There are 2 best solutions below

12
Jan Schultke On BEST ANSWER

Problems with KeyEqual

Firstly, the KeyEqual provided to the std::unordered_set can't be a function, and that's what you're trying to do with decltype(triplet_equal). However, it could be a function pointer. Normally, you should use a function object as follows:

struct triplet_equal {
    // note: static constexpr only since C++23, otherwise remove those two
    static constexpr bool operator()(triplet const & lhs, triplet const & rhs) const {
        float const eps = std::numeric_limits<float>::epsilon();
        if (std::fabs(std::get<0>(lhs) - std::get<0>(rhs)) > eps) return false;
        if (std::fabs(std::get<1>(lhs) - std::get<1>(rhs)) > eps) return false;
        if (std::fabs(std::get<2>(lhs) - std::get<2>(rhs)) > eps) return false;
        return true;
    }
};

// ...
std::unordered_set<triplet, std::hash<triplet>, triplet_equal> s(10);

You don't have to provide any value for the hash or for triplet_equal to the constructor because they are default-constructible.

Problems with Hash

The next huge issue is that the standard library has no std::hash specialization for tuples. Look into Generic hash for tuples in unordered_map / unordered_set if you want to make your own.

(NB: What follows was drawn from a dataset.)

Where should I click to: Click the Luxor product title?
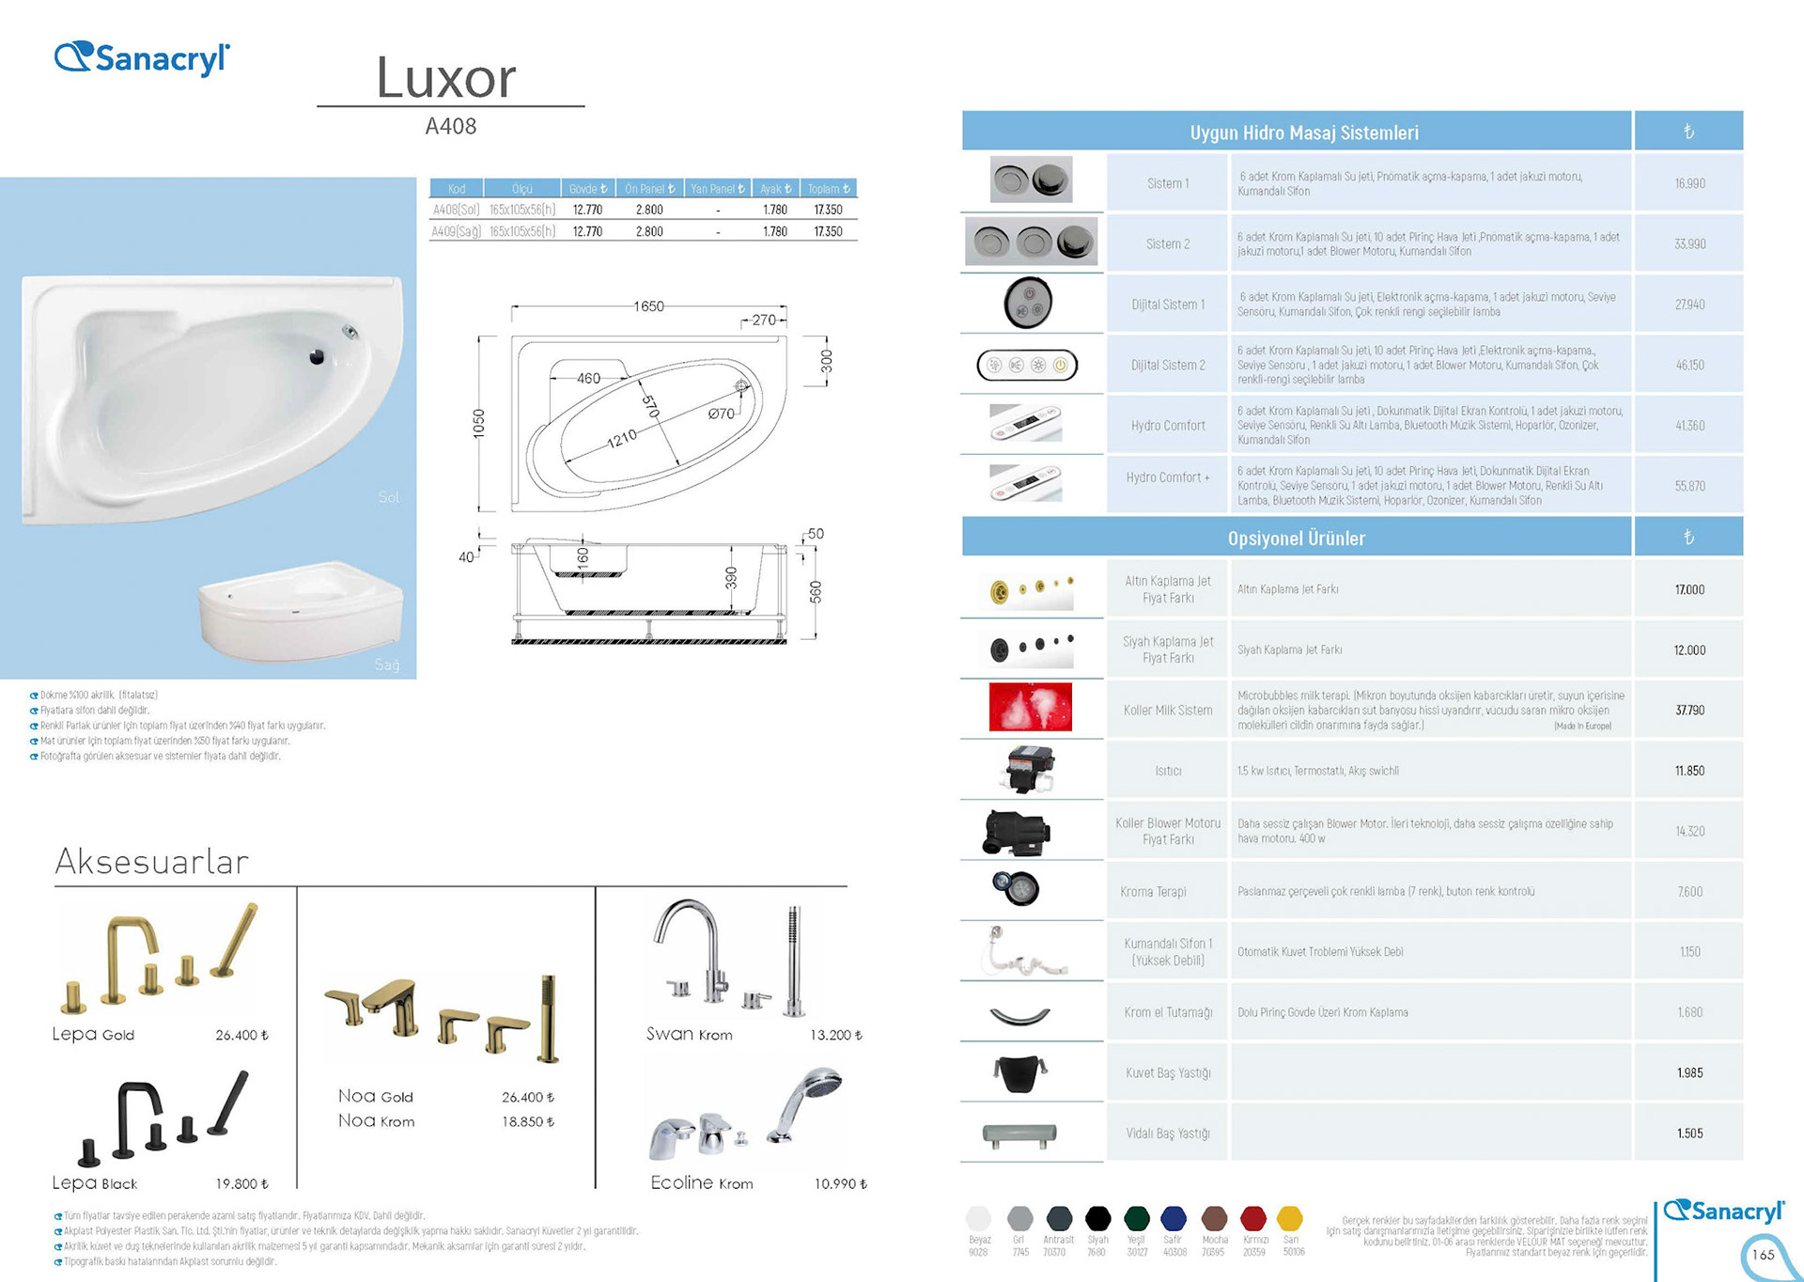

However, even if there was one, the problem remains that two equal tuples (where equality is determined by triplet_equal) must also have the same hash. You would have to specialize std::hash yourself so that two equal tuples always have the same hash, despite floating-point imprecision. You might be able to do it by quantizing floats, but I imagine it would be very difficult to do correctly.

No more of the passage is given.